Work instruction:
Look below for the line with "You are a computer-use agent.". Retype it and every line after it to the end, exactly, but leave out the pictures.

Supplied information:
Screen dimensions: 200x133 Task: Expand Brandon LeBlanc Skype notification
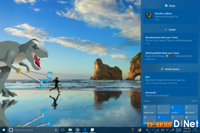point(195,15)
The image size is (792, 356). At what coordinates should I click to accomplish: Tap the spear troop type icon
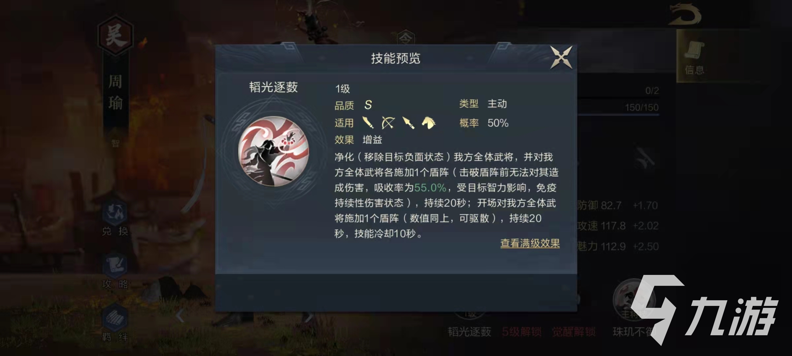click(408, 123)
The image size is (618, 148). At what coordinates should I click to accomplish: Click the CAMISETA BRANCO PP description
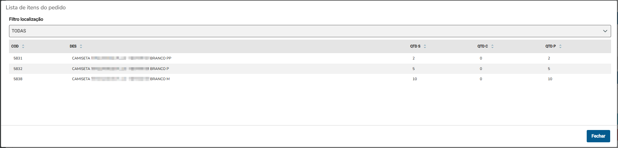(x=122, y=58)
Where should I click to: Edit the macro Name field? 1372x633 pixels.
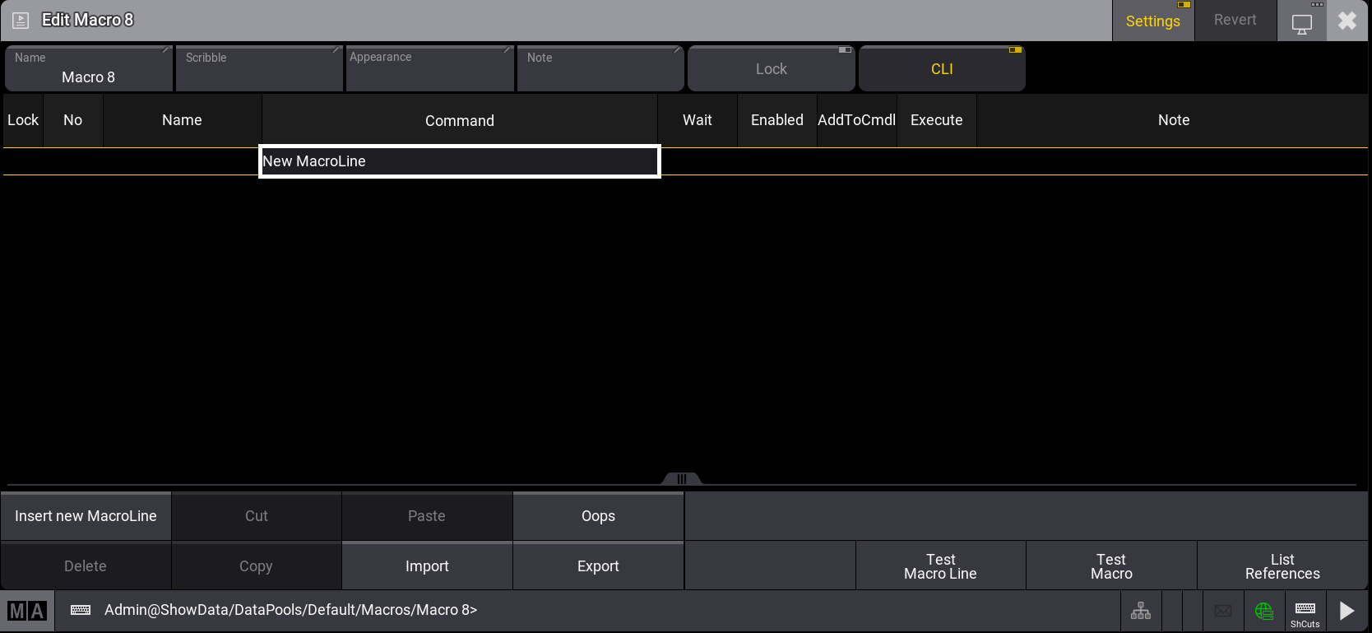point(89,69)
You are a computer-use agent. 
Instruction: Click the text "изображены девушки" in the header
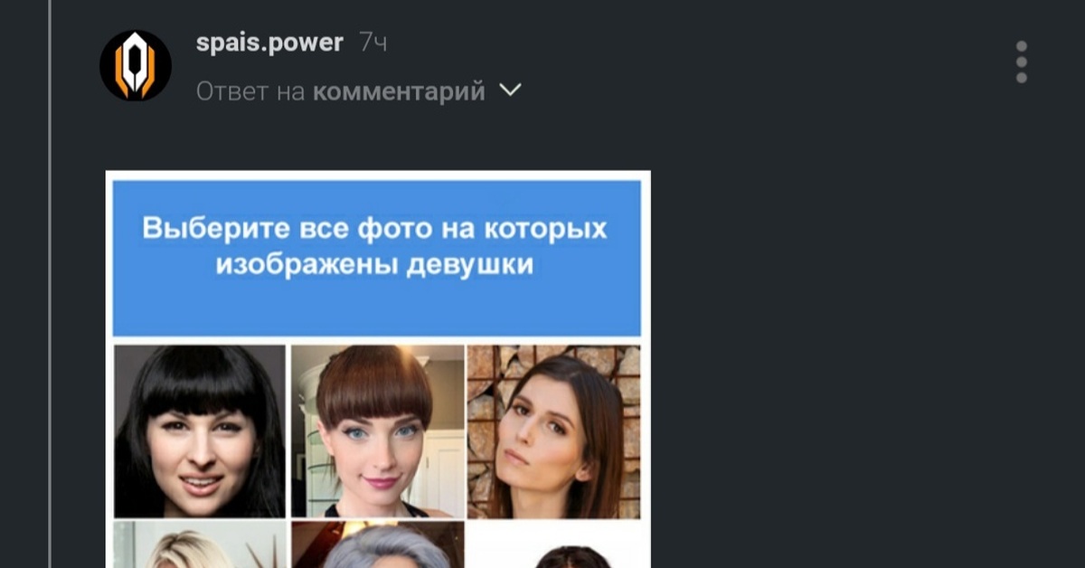point(374,265)
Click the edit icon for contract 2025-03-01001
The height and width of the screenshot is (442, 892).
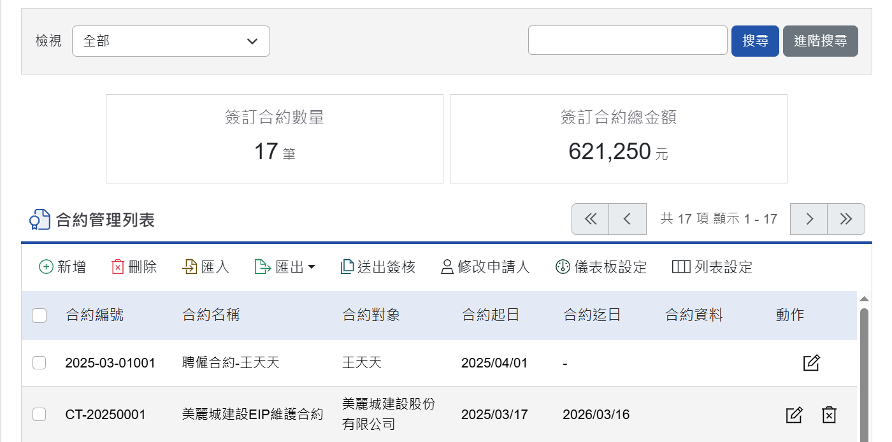[x=810, y=362]
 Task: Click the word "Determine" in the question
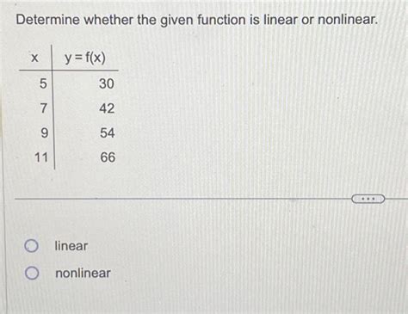(48, 20)
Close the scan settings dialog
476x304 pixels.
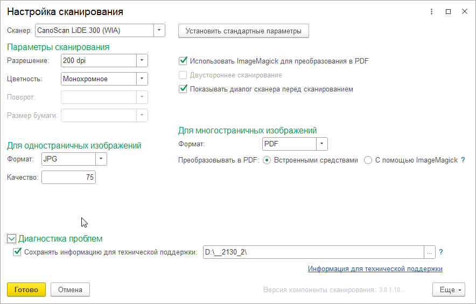coord(464,11)
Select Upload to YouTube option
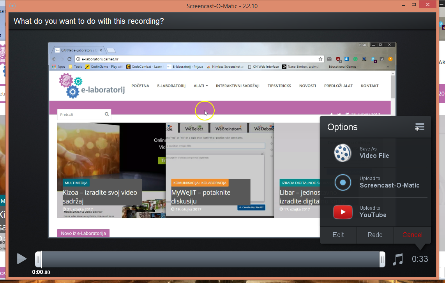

Response:
You are a computer-use agent. 
Instruction: Click the text "изображены девушки" in the header
point(374,265)
Click the edit icon for contract 2025-03-01001
The height and width of the screenshot is (442, 892).
[x=810, y=362]
 Task: Click the word "Determine" in the question
(48, 20)
Close the scan settings dialog
476x304 pixels.
coord(464,11)
Select Upload to YouTube option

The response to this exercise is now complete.